The Food and Lodging Program can be reached at 108 Cherry Street, PO Box 70, Burlington, VT 05402, at (802) 863-7221 or (800) 439-8550, or by email at FoodLodging@vermont.gov. To process kombucha for sale and distribution to other businesses, you generally need a Food Processor License, also called a Manufactured Food Establishment license. Applications must go in at least 30 days before you plan to open, and the process includes a plan review and a product list. Once approved, you print your license and post it at your physical location.
When a Health Department inspector reviews your kombucha operation, they are checking that your facility meets the Good Manufacturing Practices in the Manufactured Food Rule, that your process reliably controls the hazards in a fermented beverage, that your pH is monitored and documented, and that your alcohol content stays under the legal threshold. Vermont’s rule is specific on the pH point: food that relies principally on pH control to prevent the growth of undesirable microorganisms must be monitored and maintained at a pH of 4.6 or below. For kombucha, that requirement sits at the center of your food safety system, and the inspector will expect to see how you meet it.
Why Kombucha Triggers a Process Authority Review and Ongoing Oversight in Vermont
Vermont’s approach to kombucha rests on a combination of its Manufactured Food Rule and a process authority requirement, and understanding how they fit together clarifies what you actually need to do.

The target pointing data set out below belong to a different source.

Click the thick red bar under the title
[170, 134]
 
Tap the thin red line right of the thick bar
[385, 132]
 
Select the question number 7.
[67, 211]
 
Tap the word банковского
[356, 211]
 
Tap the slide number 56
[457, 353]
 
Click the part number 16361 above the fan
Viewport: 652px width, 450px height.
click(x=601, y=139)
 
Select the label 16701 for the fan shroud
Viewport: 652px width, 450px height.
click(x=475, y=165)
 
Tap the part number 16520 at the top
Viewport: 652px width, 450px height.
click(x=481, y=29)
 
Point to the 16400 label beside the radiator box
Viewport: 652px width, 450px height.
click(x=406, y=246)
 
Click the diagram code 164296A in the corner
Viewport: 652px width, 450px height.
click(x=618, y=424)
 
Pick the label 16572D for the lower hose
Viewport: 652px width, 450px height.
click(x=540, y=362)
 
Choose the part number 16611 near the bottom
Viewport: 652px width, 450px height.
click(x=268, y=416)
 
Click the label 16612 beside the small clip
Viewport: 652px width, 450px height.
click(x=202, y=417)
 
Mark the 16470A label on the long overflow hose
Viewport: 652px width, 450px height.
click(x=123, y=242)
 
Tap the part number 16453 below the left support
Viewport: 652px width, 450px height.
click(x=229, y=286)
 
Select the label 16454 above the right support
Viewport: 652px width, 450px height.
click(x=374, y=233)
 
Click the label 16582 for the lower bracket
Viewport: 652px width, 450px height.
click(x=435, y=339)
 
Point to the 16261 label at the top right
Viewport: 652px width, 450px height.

The Manufactured Food Rule requires documentation of a Process Authority Review for low-acid canned foods, acidified foods, and, importantly, products where the Department has requested documentation that there are no biological concerns with the food production process. Kombucha is a fermented product rather than a classic acidified one, since its acid comes from fermentation rather than added acid, but that middle-ground status is exactly why the Department’s discretion matters. Vermont can request a process authority review for kombucha to confirm that your specific recipe and process reliably reach a safe pH and present no biological concerns. A Process Authority Review is a product review conducted by someone with expert knowledge of food processing, and Vermont maintains a directory of processing authorities. The University of Vermont is one resource Vermont producers use for this kind of review. Securing that review, when required, is what substantiates the critical limits in your process.
Here is a Vermont nuance that catches many small producers off guard. Vermont offers licensing exemptions for certain very small food processors and cottage food operators. But the Health Department is explicit that claiming an exemption from the licensing requirement does not exempt an establishment from compliance with the food safety and sanitation requirements in the Manufactured Food Rule, and it does not prevent a public health inspector from inspecting the establishment or investigating potential health hazards. In other words, an exemption relieves you of the license, not of the rules. Your kombucha still has to meet the pH 4.6 requirement, and an inspector can still walk in. Producers who treat an exemption as a total pass on food safety oversight are misunderstanding what the exemption does.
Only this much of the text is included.